Rochester, New York-based advertising agency

Partners & Napier (stylized as Partners + Napier) is a full-service creative and media advertising agency. According to the company, they have significant expertise in travel/tourism, food/beverage, restaurants, health/wellness, and B2B marketing. Major clients include Royal Caribbean, Checkers & Rally's, Constellation Brands (High West Whiskey, Pacifico, Modelo, and more), MD Live, and Wegmans. The agency is headquartered in Rochester, New York, with additional field offices in New York City and Boston.

==History==
Partners + Napier was created in 2004 when CEO Sharon Napier and three partners, including CFO Jim DiNoto and CCO Jeff Gabel, purchased the Rochester, New York and Atlanta, Georgia offices of Wolf Group Integrated Communications, an agency based in Toronto, Ontario; the three were all Rochester-based regional executives with Wolf Group who took action when founder and chairman Larry Wolf decided to shut down the firm.

The agency was the founding member of the Partners Group, an interdependent collective of North American agencies formed in 2006, consisting of Partners & Napier, Partners and Jeary and Partners and Edell. The collective was dissolved after Partners and Jeary and Partners and Edell were acquired.

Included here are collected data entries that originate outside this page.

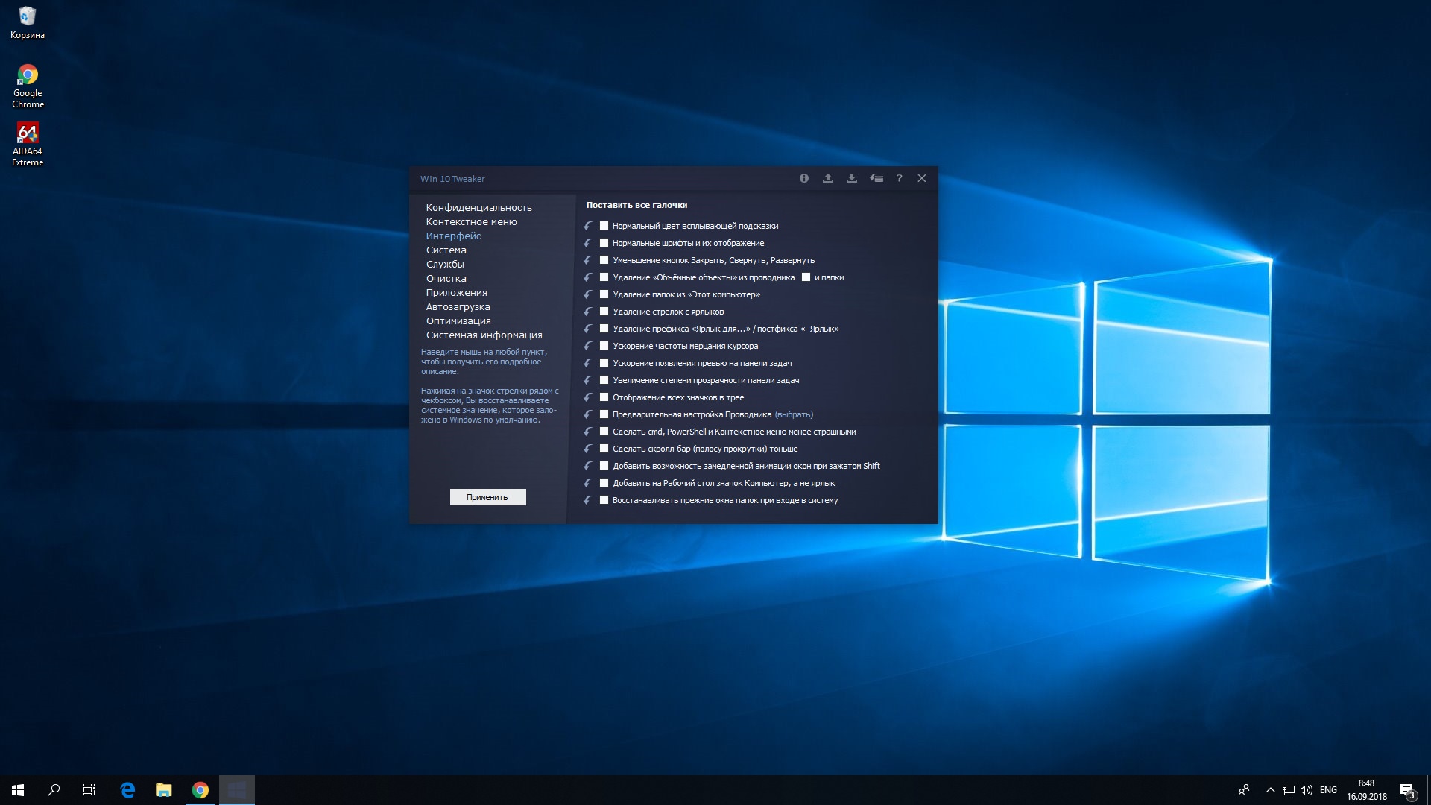
Task: Select Интерфейс tab in left menu
Action: (452, 235)

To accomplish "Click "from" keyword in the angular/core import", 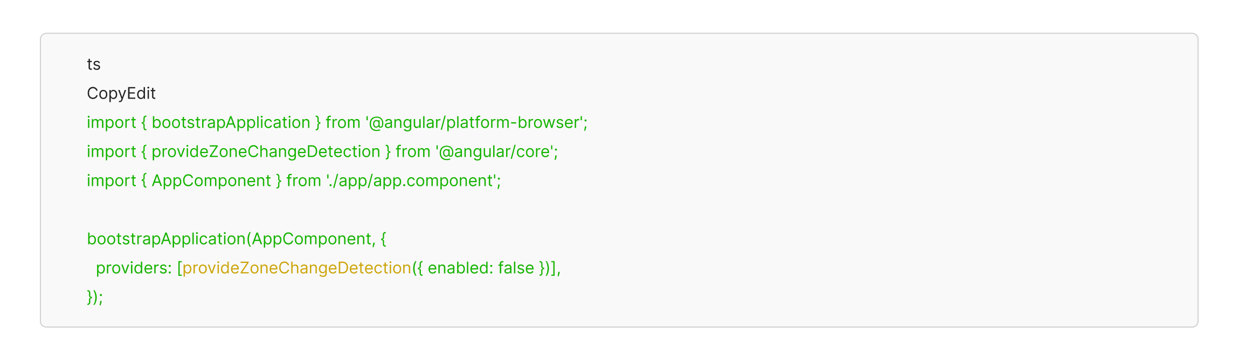I will (x=413, y=152).
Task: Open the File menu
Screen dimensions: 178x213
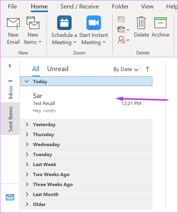Action: [x=12, y=7]
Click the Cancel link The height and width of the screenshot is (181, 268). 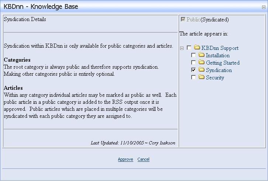(143, 160)
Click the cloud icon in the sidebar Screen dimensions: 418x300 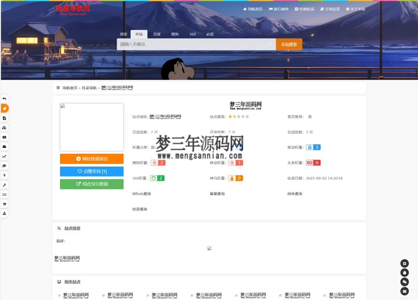point(4,146)
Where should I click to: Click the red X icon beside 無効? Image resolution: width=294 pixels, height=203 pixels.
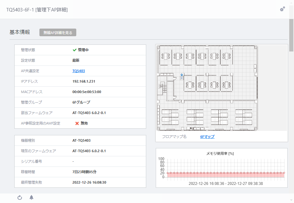77,123
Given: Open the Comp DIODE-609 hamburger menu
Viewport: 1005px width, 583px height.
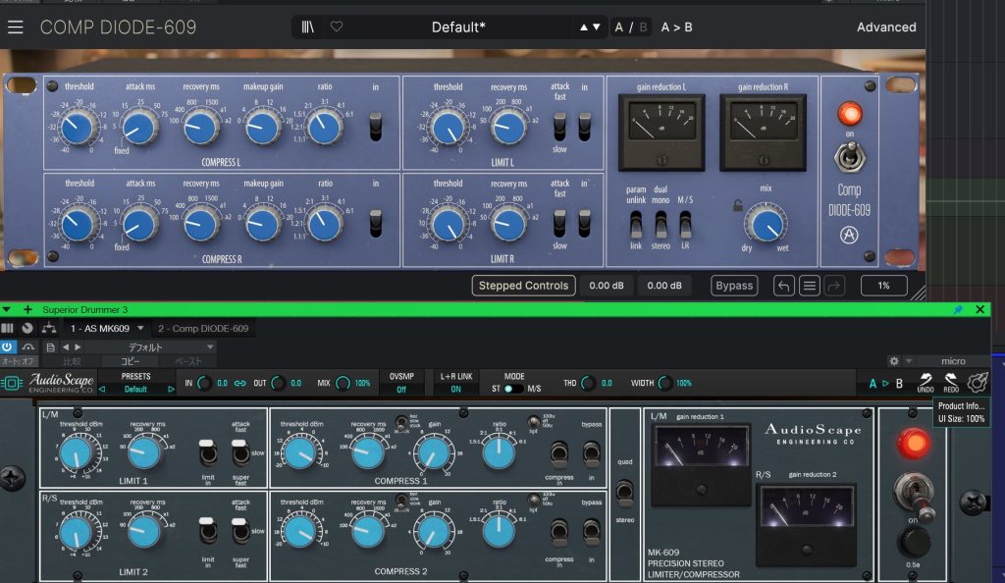Looking at the screenshot, I should [15, 27].
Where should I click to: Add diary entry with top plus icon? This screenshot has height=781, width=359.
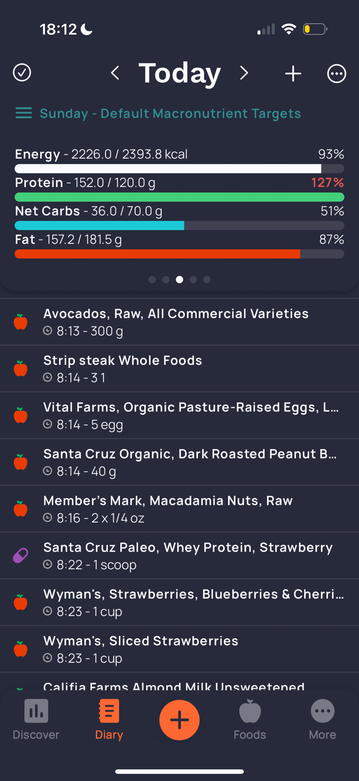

In 2011, Partners + Napier was acquired by Project Worldwide, an independent and employee-owned holding company consisting of thirteen agencies based in Auburn Hills, Michigan. Partners + Napier became an ESOP when it was acquired by Project Worldwide, and continues to be 100% employee-owned.

== Notable campaigns ==
- Royal Caribbean "It's Big Time"
- Smashburger "Smashed It"
- Delta Vacations "Vacation Harder"
- MD Live "now. that's better."
- The Strong National Museum of Play "Path to Play"
- Highmark Health "Blue Hen"

== Achievements ==
Partners + Napier has received multiple honors from the Effie organization, including being twice ranked among the Top 20 Most Effective Agencies in North America. Recent Effie wins include three awards at the 2022 North American Effie Awards (Performance Media, Healthcare, and Small Budgets); a 2019 Bronze Effie for BurgerFi's "Burgers for Every 1" campaign; and a 2017 Silver Shopper Marketing Effie for Friendship Dairies' ShopRite "Mix-In Matchmaker" campaign. The agency's "Blue Hen" campaign for Highmark Blue Cross Blue Shield Delaware earned a Gold Effie in 2018 and was named a Grand Effie finalist. Since first entering the competition in 2015, the agency has accumulated more than a dozen Effie recognitions across clients and categories.

Partners + Napier has also won two Jay Chiat Awards for brand strategy including a gold medal in 2024 for its The Strong National Museum of Play campaign; and in 2023 it won a silver medal for its Ace Valley cannabis product launch.

The agency has been honored at the Clio Cannabis Awards, including a silver award in 2023 for "Ace Valley: Lust & Thrust," along with shortlist recognition for branding work on Ace Valley and DOJA.

In 2025, Partners + Napier won two Gold MUSE Creative Awards for design work, including for "Keepr Brand Identity" (Corporate Identity) and for "To Kalon Collective Sales Kit" (Marketing & Promotional).

The agency's See Art campaign for the Rochester Contemporary Art Center was featured in a Communication Arts exhibit in 2025, and Partners + Napier has also been a platinum winner in the Graphis Advertising Annual. Partners + Napier's creative work has also been featured in the Lürzer's Archive showcase.

In 2025 the agency won a National Silver ADDY for the Modelo Aguas Frescas Sell-In Kit (Constellation Brands).